President of the NAEE, Prof. Yinka Omorogbe, however, warned that Nigeria must take steps to align itself with global trend, as the energy transition and movement towards net zero carbon was real.

 

“A critical consideration of this season will show that it is a period when change cannot be stopped or hijacked, and that survivors will be those with the ability to adapt. It is here to stay for the time being.

 

“For African countries, which have the problem of low levels of access to modern energy services, and which have no option but to grow their energy industries, this presents a very interesting and- to meexciting challenge.

 

“Africa abounds in energy resources- coal, bitumen, crude oil, natural gas  solar energy, wind, tidal and wave energy, geothermal energy etc.

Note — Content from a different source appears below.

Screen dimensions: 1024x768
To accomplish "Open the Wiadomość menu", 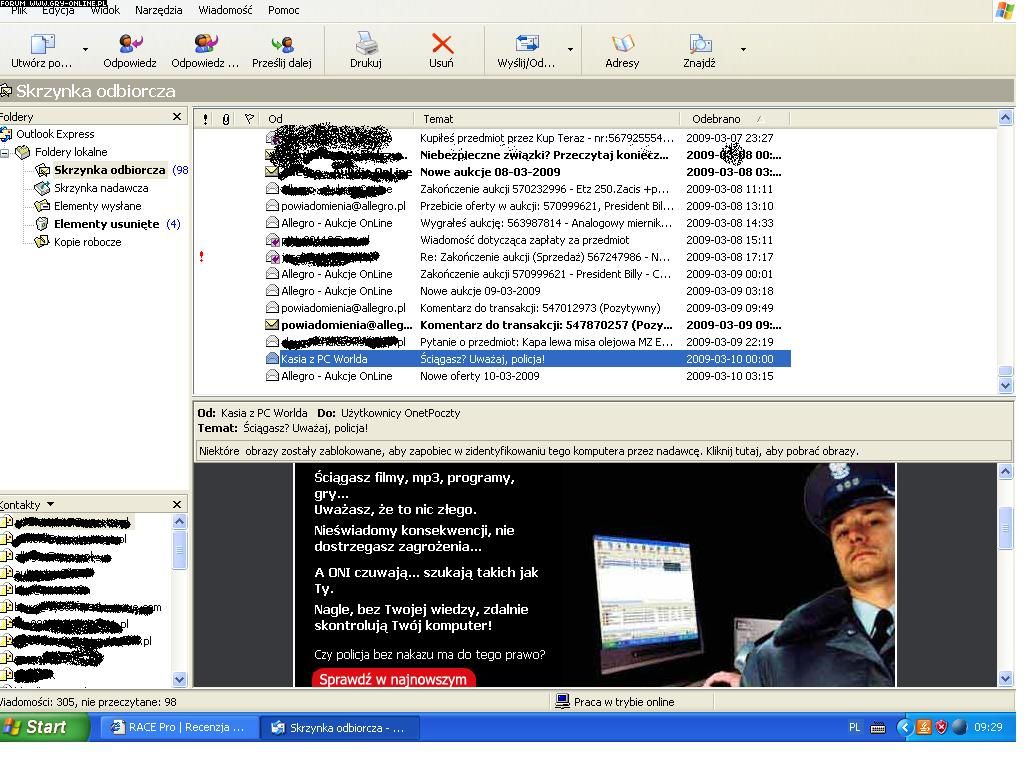I will tap(225, 10).
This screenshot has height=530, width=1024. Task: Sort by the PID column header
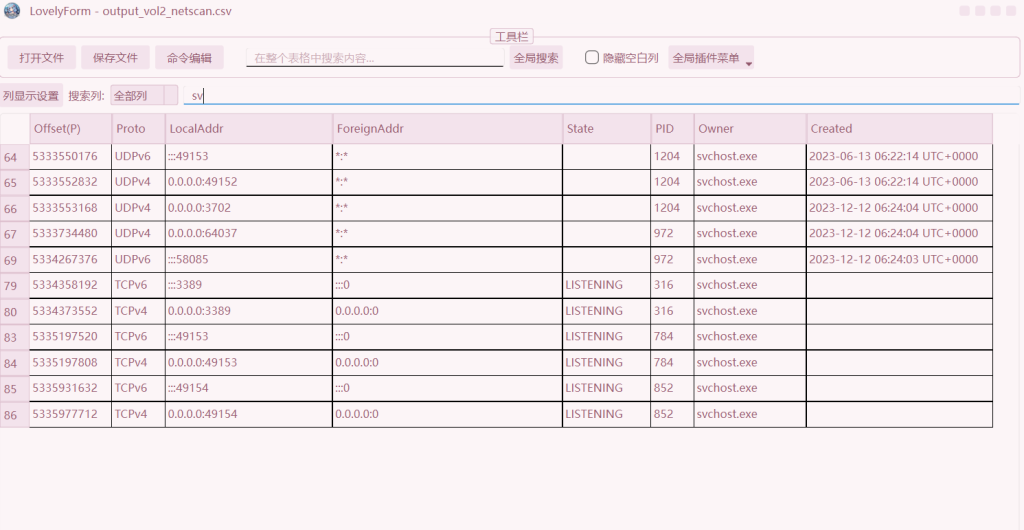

The continent is blessed! Unfortunately these resources have so far not been harnessed so as to unlock their vast potentials for the use of the people.

 

“Again unfortunately, Nigeria has not only come to epitomise the paradox of poverty in the midst of plenty in the energy sector, but also has the strange revenue-draining paradox of being both a major exporter of crude oil and a major importer of petro-leum products which are subsidized at a cost that the nation cannot afford.”

 

On his part, Executive Secretary of the Petroleum Technology Development Fund (PTDF), Engr. Bello Gusau, said due to Covid-19, the economies of countries that rely on oil like Nigeria, were being grossly affected.

 

“Specifically, in Nigeria, where the oil sector accounts for half of the government’s revenue and 90 per cent of foreign exchange earnings, a trend that could potentially negative implications for quick economic recovery in a post Covid-19 era.”